Identification and characterization of key kinetic intermediates in amyloid β-protein fibrillogenesis

Abstract

Amyloid β-protein (Aβ) assembly into toxic oligomeric and fibrillar structures is a seminal event in Alzheimer’s disease, therefore blocking this process could have significant therapeutic benefit. A rigorous mechanistic understanding of Aβ assembly would facilitate the targeting and design of fibrillogenesis inhibitors. Prior studies have shown that Aβ fibrillogenesis involves conformational changes leading to the formation of extended β-sheets and that an α-helix-containing intermediate may be involved. However, the significance of this intermediate has been a matter of debate. We report here that the formation of an oligomeric, α-helix-containing assembly is a key step in Aβ fibrillogenesis. The generality of this phenomenon was supported by conformational studies of 18 different Aβ peptides, including wild-type Aβ(1–40) and Aβ(1–42), biologically relevant truncated and chemically modified Aβ peptides, and Aβ peptides causing familial forms of cerebral amyloid angiopathy. Without exception, fibrillogenesis of these peptides involved an oligomeric α-helix-containing intermediate and the kinetics of formation of the intermediate and of fibrils was temporally correlated.

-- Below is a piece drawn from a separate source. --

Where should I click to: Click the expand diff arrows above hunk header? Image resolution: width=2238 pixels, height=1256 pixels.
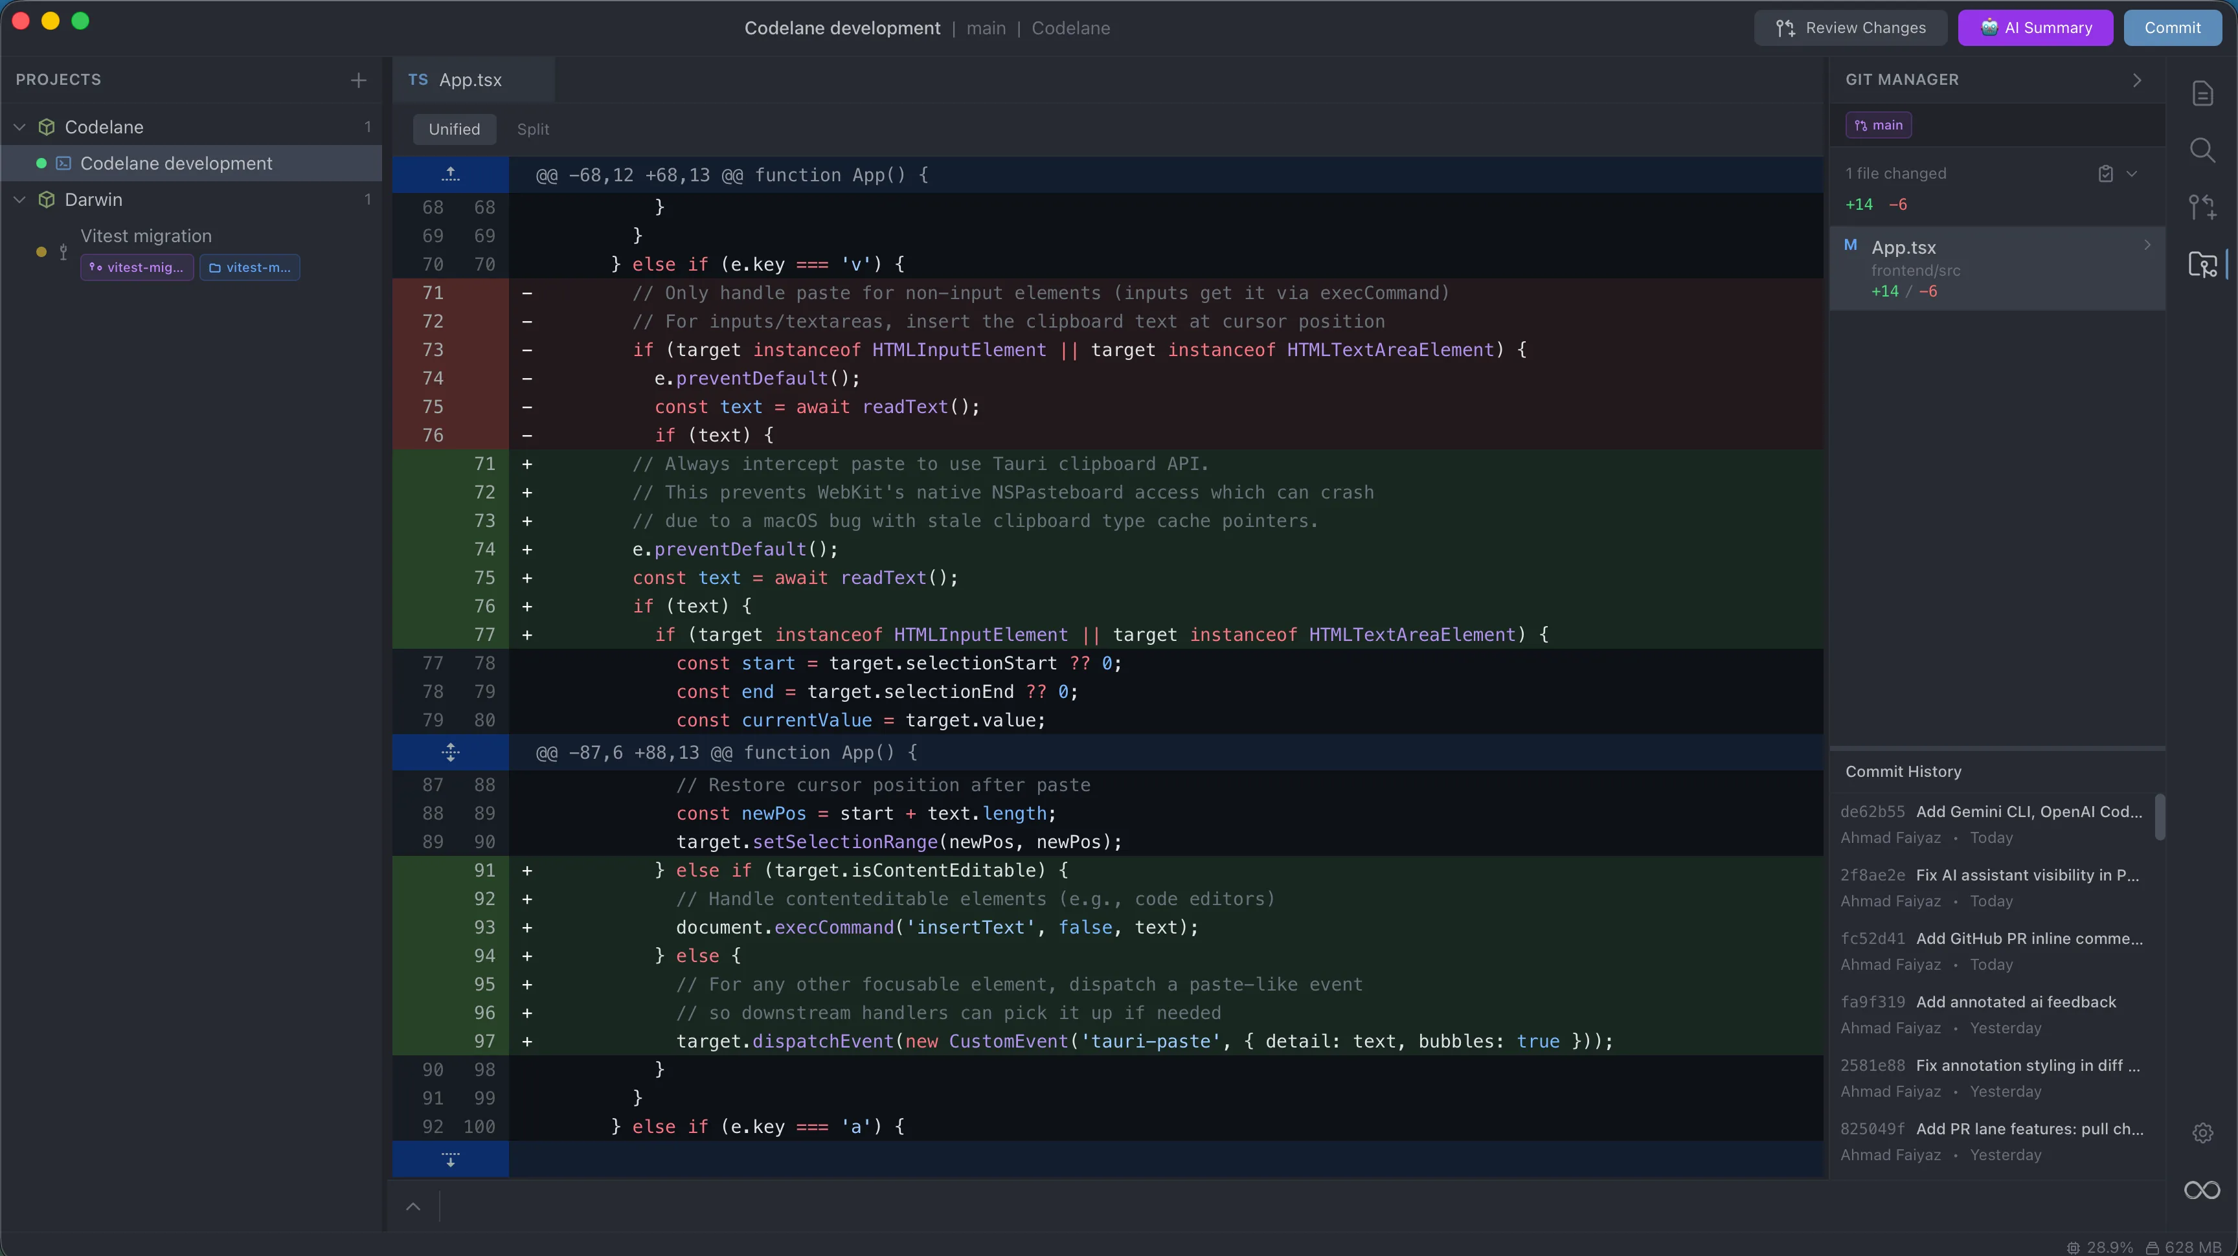point(451,174)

The kinetics varied depending on amino acid sequence and the extent of peptide N- and C-terminal truncation. The pH dependence of helix formation suggested that Asp and His exerted significant control over this process and over fibrillogenesis in general. Consistent with this idea, Aβ peptides containing Asp → Asn or His → Gln substitutions showed altered fibrillogenesis kinetics. These data emphasize the importance of the dynamic interplay between Aβ monomer conformation and oligomerization state in controlling fibrillogenesis kinetics.